Work to be completed: Word for word, restate each of the entries below, and drop every picture.

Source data
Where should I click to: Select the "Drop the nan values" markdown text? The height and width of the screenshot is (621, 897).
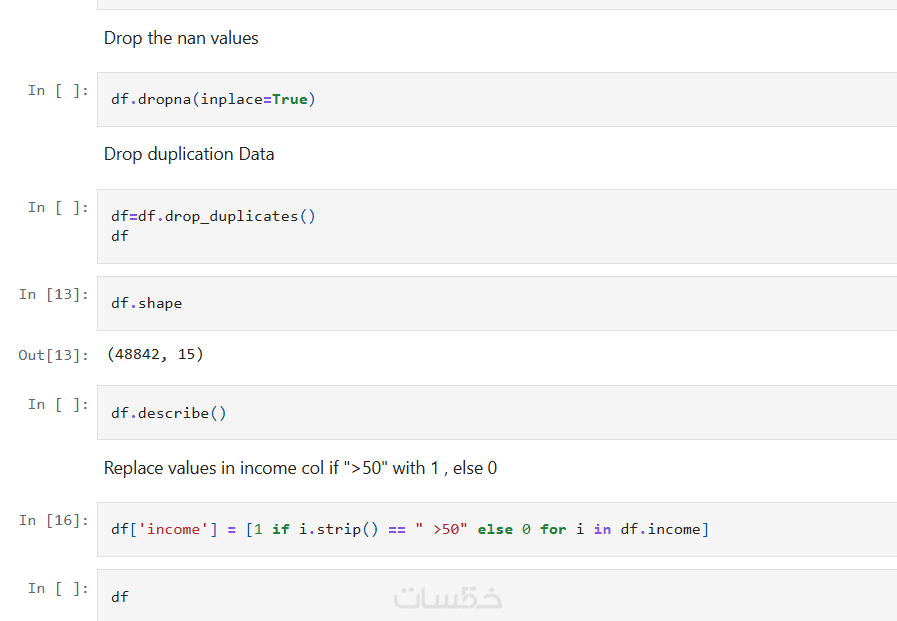tap(181, 38)
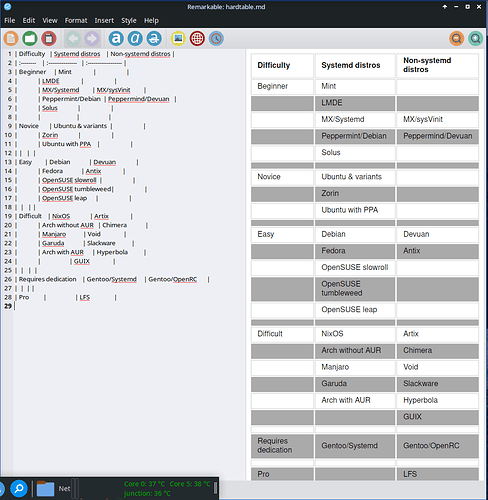Zoom out with orange magnifier icon

[457, 39]
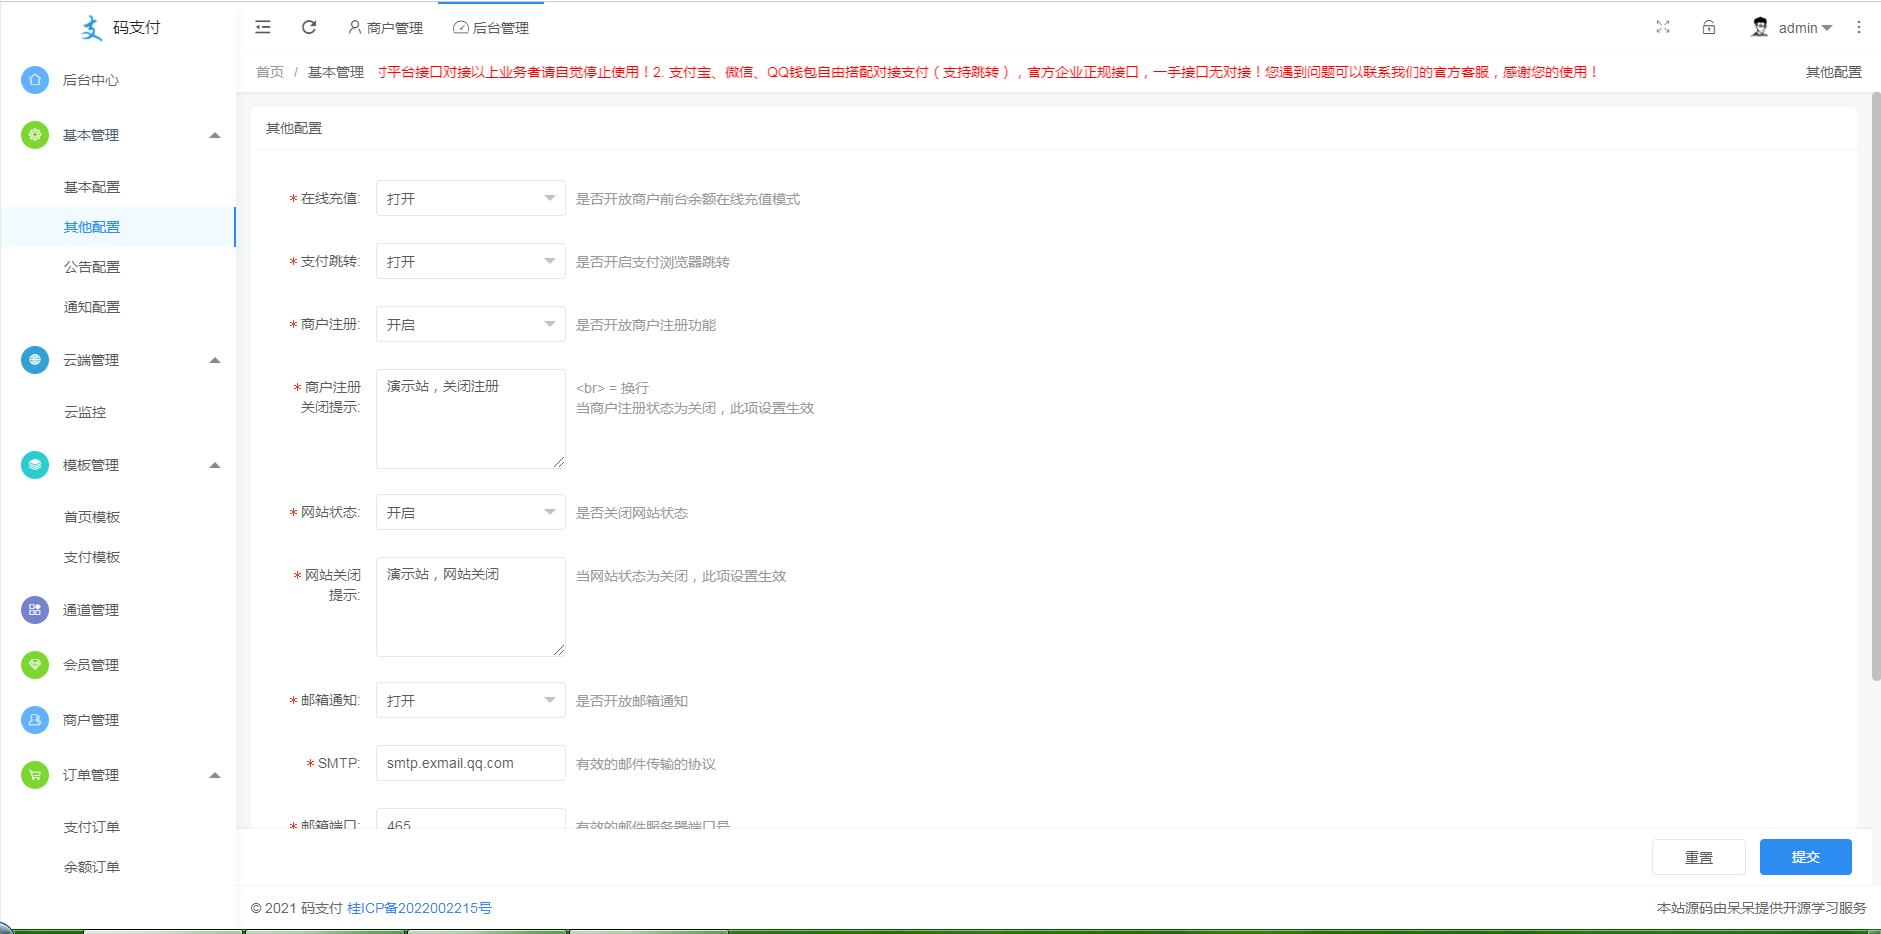Collapse the 订单管理 menu group
The height and width of the screenshot is (934, 1881).
tap(214, 775)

Task solution:
Where should I click to: Select the "Drop the nan values" markdown text? The height and width of the screenshot is (621, 897).
tap(181, 38)
Zoom out with orange magnifier icon

[457, 39]
Collapse the 订单管理 menu group
The height and width of the screenshot is (934, 1881).
tap(214, 775)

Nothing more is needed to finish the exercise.